A) When ΔG° is very close to zero.

B) When the absolute value of ΔG° is much larger than the value of RT.

C) When ΔG° has the same value as RT.

D) When the temperature, T, is very low, regardless of ΔG°.

Correct Answer: B

The provided content directly states, 'When ΔG° is much larger or smaller than RT, K deviates strongly from 1.' This means a large magnitude of ΔG° relative to RT leads to K values that are either very large (K >> 1) or very small (K << 1).

A chemist observes that a particular reaction at standard conditions has an equilibrium mixture consisting almost entirely of reactants. Which of the following provides the best thermodynamic explanation for this observation?

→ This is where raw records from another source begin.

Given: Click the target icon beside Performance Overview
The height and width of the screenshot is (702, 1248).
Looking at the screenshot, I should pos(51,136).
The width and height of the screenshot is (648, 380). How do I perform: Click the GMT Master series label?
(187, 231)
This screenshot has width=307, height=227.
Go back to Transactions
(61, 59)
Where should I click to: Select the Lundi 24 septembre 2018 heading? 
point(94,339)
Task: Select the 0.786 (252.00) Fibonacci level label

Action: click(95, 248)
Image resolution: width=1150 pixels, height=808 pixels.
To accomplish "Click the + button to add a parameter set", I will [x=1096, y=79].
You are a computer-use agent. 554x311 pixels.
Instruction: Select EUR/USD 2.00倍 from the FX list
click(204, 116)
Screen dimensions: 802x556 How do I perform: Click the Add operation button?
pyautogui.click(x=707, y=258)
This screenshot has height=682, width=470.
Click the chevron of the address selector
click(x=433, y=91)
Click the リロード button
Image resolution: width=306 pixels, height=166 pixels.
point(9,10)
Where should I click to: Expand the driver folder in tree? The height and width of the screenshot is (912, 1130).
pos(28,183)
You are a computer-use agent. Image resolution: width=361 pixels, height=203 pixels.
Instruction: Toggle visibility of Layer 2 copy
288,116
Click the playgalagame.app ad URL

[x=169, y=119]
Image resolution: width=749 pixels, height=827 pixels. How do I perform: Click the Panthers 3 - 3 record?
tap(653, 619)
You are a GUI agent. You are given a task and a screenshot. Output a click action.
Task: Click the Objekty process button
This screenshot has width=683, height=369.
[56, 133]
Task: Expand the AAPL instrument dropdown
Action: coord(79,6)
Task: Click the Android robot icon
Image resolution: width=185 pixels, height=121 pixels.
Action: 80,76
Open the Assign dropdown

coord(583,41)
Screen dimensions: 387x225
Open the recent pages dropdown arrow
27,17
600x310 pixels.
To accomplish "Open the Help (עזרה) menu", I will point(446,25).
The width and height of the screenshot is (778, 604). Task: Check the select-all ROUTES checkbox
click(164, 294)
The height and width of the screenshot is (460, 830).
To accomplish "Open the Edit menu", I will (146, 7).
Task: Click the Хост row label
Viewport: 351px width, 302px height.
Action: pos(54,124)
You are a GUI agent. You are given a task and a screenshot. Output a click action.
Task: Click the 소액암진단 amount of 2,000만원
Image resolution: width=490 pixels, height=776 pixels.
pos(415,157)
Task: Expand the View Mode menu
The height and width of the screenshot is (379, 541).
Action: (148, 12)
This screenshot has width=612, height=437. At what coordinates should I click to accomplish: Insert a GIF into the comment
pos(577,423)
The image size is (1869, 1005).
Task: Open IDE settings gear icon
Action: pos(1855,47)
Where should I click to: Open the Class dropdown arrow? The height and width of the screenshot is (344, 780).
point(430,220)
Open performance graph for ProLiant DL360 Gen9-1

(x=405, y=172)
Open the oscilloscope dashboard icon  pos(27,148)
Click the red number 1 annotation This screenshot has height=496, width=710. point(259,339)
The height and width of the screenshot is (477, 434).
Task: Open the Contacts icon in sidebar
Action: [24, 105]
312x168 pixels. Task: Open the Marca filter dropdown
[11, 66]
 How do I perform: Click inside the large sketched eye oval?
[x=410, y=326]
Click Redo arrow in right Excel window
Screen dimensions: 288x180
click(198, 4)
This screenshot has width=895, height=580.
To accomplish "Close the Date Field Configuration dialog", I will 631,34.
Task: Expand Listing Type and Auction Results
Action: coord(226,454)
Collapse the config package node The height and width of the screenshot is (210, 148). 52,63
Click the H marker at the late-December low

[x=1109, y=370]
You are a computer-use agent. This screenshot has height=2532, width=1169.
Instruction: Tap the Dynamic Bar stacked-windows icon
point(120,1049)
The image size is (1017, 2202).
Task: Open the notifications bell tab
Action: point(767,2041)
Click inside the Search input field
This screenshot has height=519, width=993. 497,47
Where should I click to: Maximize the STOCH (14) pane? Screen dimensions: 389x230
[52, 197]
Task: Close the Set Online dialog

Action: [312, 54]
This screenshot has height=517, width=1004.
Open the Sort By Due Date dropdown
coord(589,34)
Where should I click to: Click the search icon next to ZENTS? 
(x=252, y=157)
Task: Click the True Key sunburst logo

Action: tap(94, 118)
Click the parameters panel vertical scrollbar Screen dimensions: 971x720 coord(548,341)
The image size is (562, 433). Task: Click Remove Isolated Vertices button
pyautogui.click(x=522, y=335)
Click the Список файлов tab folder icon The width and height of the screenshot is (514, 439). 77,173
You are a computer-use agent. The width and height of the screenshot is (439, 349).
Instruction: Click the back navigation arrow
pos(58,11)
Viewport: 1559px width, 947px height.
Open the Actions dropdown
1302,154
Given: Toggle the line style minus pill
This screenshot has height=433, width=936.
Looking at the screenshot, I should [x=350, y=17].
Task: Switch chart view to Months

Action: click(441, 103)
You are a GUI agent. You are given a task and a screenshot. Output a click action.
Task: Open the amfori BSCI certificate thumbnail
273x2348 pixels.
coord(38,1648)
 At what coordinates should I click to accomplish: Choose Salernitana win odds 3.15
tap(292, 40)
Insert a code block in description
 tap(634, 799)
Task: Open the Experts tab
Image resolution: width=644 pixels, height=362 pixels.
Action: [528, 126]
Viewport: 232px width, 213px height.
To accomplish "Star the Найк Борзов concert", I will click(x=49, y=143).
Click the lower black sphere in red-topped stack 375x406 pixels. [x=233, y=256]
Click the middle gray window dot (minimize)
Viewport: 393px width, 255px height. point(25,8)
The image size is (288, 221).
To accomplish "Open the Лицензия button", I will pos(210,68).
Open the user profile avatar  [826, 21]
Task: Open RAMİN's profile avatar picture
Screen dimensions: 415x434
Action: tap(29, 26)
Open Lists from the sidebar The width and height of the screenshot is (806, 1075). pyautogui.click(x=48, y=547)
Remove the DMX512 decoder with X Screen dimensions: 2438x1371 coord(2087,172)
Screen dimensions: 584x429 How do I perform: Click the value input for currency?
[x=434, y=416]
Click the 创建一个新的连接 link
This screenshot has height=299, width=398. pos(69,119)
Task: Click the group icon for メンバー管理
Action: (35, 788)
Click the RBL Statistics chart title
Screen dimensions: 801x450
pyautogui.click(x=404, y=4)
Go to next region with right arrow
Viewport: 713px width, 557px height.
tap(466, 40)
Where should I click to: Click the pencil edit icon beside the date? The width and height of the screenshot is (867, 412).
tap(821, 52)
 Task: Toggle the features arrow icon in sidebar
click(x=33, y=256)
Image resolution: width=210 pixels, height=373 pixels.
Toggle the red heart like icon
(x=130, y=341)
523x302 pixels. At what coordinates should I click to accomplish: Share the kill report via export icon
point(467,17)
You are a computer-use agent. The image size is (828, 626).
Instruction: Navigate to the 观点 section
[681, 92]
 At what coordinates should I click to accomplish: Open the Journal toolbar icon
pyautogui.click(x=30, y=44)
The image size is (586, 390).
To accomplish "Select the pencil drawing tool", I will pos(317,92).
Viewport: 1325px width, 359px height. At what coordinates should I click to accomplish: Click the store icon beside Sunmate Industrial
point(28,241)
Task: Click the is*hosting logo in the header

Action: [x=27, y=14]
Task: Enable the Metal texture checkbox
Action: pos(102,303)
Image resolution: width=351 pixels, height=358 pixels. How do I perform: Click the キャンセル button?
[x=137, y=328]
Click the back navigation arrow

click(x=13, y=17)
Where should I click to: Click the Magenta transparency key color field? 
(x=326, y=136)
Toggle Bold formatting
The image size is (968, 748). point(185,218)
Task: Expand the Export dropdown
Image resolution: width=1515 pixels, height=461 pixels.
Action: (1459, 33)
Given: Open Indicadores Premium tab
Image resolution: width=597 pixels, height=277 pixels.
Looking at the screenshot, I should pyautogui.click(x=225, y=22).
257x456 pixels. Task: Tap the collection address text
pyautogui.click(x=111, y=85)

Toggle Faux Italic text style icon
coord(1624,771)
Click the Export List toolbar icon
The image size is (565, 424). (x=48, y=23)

A) ΔG° is large and negative, so K > 1.

B) ΔG° is near zero, so K ≈ 1.

C) ΔG° is large and positive, so K < 1.

D) ΔG° is large and negative, so K < 1.

Correct Answer: C

If the equilibrium mixture consists almost entirely of reactants, it means the reaction favors reactants. According to the content, processes that favor reactants have an equilibrium constant K < 1. This condition corresponds to a positive standard free energy change (ΔG° > 0). A mixture of 'almost entirely reactants' implies K is much less than 1, which corresponds to a large positive ΔG°.